Su rostro no muestra la menor sorpresa; no hay emoción alguna en sus ojos. Carraspea.

—Así es.

—¿Qué hacen ahí? —pregunto alzando la voz.

Bajo la vista hacia los manifestantes y la subo de nuevo a los tejados. Ni un solo soldado lleva bombas de humo ni lacrimógenas. En cambio, cada uno porta un fusil de precisión.

—No los están dispersando, Thomas. Los están acorralando. —Me dirige una mirada severa.

—Mantén la posición June. Presta atención a la multitud.

No le hago caso. Continúo con la vista fija en los tejados y al cabo de un rato veo que la comandante Jameson se asoma a la azotea de la intendencia, rodeada de soldados. Agacha la cabeza y dice algo por el micrófono.

Pasan unos segundos. Me invade una sensación de ahogo creciente. Sé dónde va a parar esto.

De pronto, Thomas murmura algo al micrófono; parece una respuesta a alguna orden. Clavo los ojos en los suyos. Él me sostiene la mirada y después se gira hacia el resto de la patrulla, que permanece a nuestro lado en la plataforma.

—¡Fuego a discreción! —grita.

—¡Thomas! —grito, pero ya han empezado a sonar disparos en los tejados y la plataforma.

Me abalanzo hacia adelante. Ni siquiera sé lo que estoy haciendo (¿qué pretendo, interponerme entre los soldados y la multitud?), pero Thomas me agarra del hombro antes de que pueda dar un paso.

—¡Atrás, June!

—¡Ordena que detengan el fuego! —chillo sin dejar de debatirme—. ¡Diles…! —Thomas me derriba con tanta fuerza que se me abre la herida del costado.
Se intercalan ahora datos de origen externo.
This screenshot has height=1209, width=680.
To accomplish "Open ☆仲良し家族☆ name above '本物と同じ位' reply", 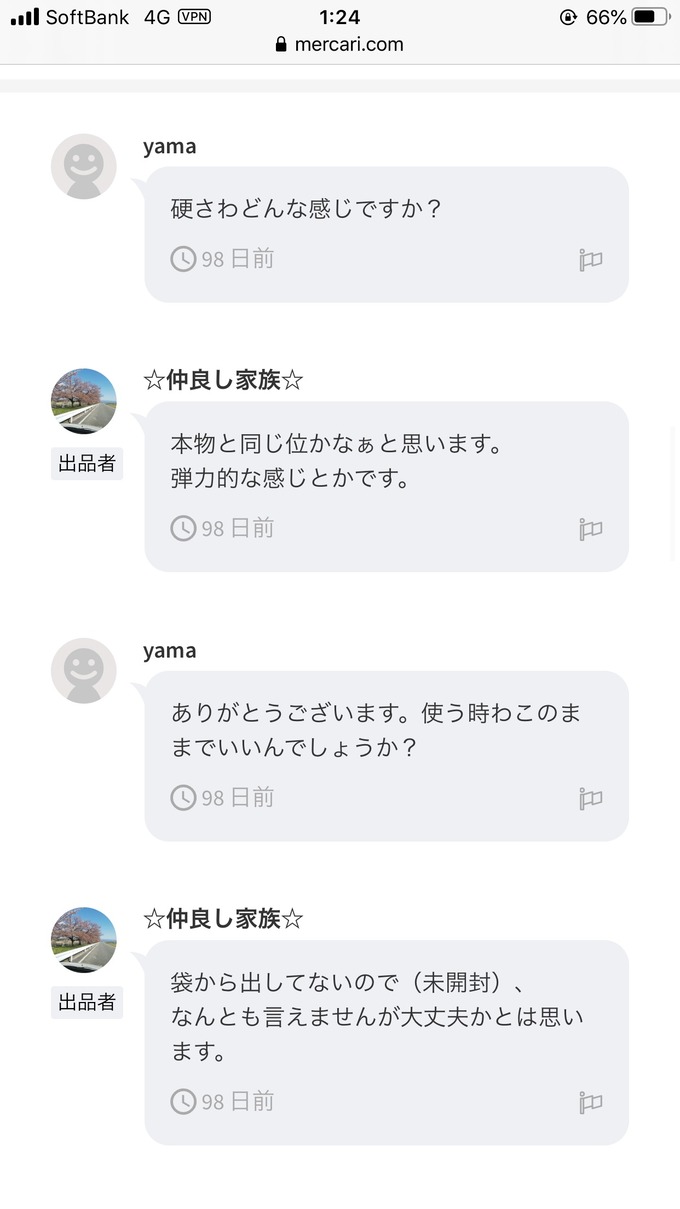I will point(223,380).
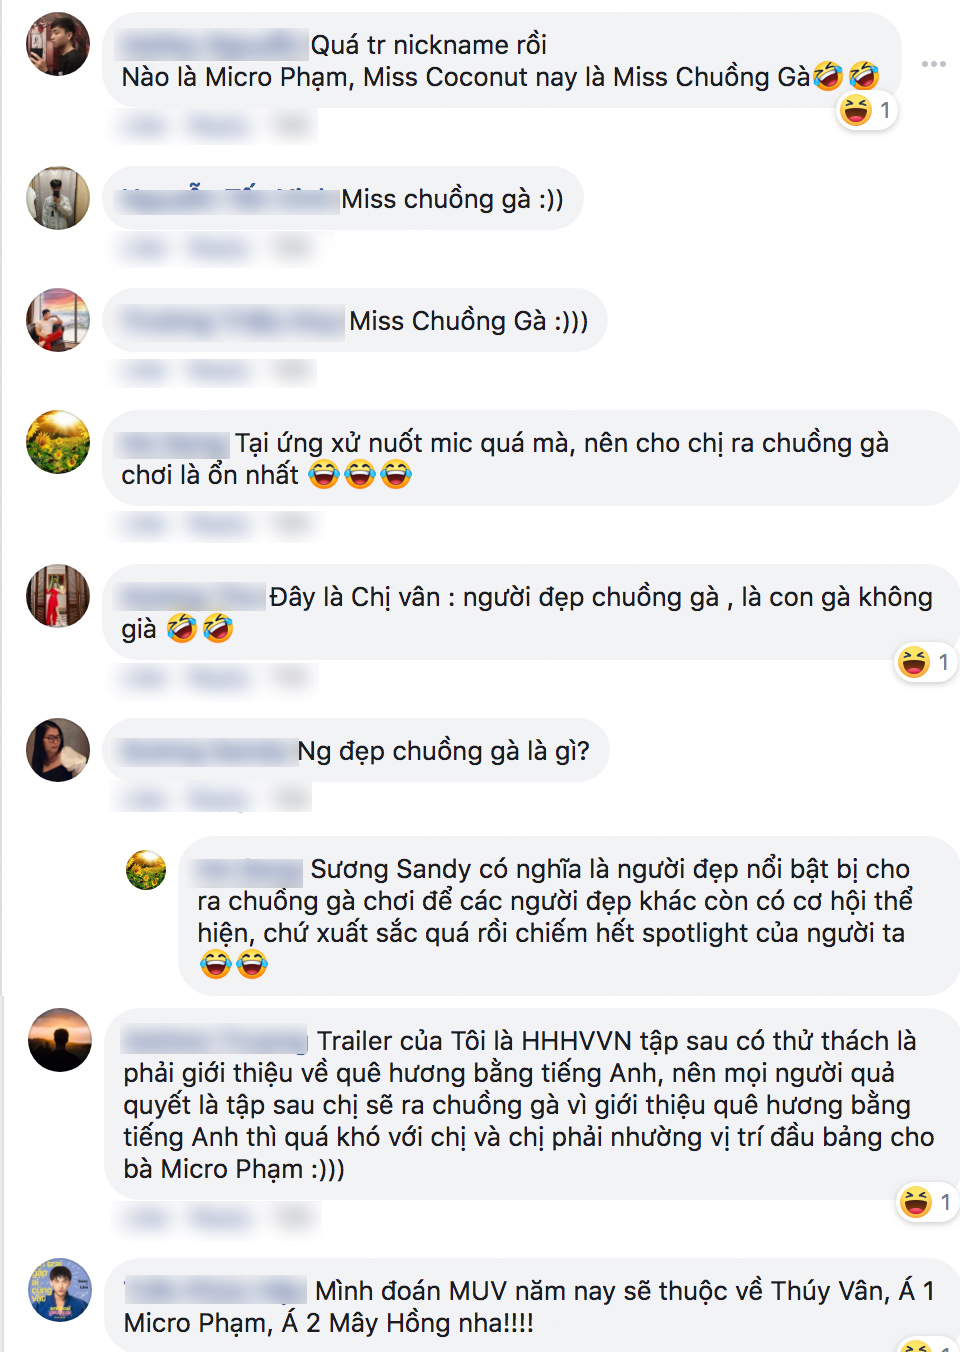The image size is (960, 1352).
Task: Click the blurred author name on the 'Miss chuồng gà :))' comment
Action: 230,199
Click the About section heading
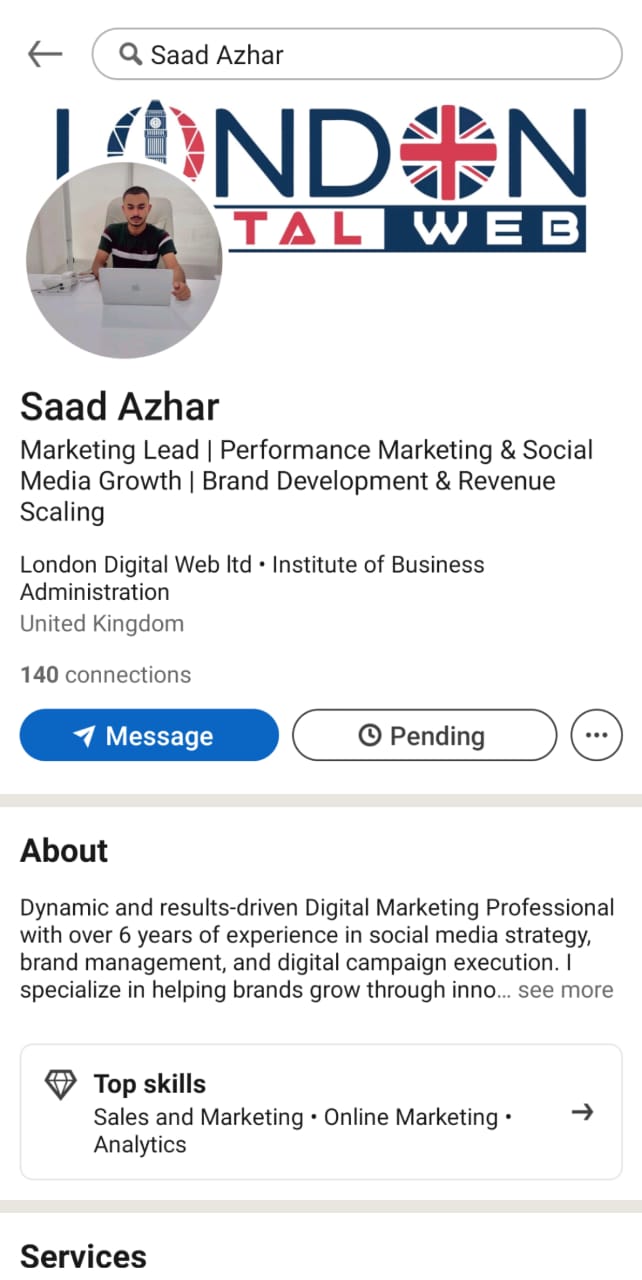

—¡Maldita sea June! ¡Atrás!

El suelo está sorprendentemente frío. Me quedo ahí desorientada, incapaz de moverme. No entiendo lo que acaba de pasar.

La piel me arde alrededor de la herida. Llueven balas en la plaza. La gente cae, la multitud entera se derrumba como un dique en una riada. Thomas para. Por favor, para. Me gustaría levantarme y gritarle, hacerle daño. Si estuviera vivo, Metias te mataría por hacer esto Thomas.

Me tapo los oídos. Los disparos son ensordecedores.

El tiroteo no dura más que unos minutos, pero se hacen eternos. Al fin, Thomas ordena a los soldados que detengan el fuego y los manifestantes que no han sido heridos caen de rodillas con los brazos en alto. Los soldados se apresuran para reducirlos; les esposan las manos en la espalda y los obligan a formar grupos. Me incorporo con dificultad. Todavía me zumban los oídos. Contemplo la escena: sangre, cadáveres, prisioneros. Hay noventa y siete… noventa y ocho muertos. No, por lo menos son ciento veinte. Varios centenares más están arrestados. Soy incapaz de concentrarme; no puedo ni contarlos.

Thomas me echa una mirada antes de descender de la plataforma. Su expresión es grave, incluso culpable. De pronto, me doy cuenta con un sentimiento de vértigo de que no se arrepiente de la masacre que acaba de provocar, si no de haberme tirado al suelo. Echa a andar hacia la intendencia, seguido de varios soldados. Giro la cara para no mirarle.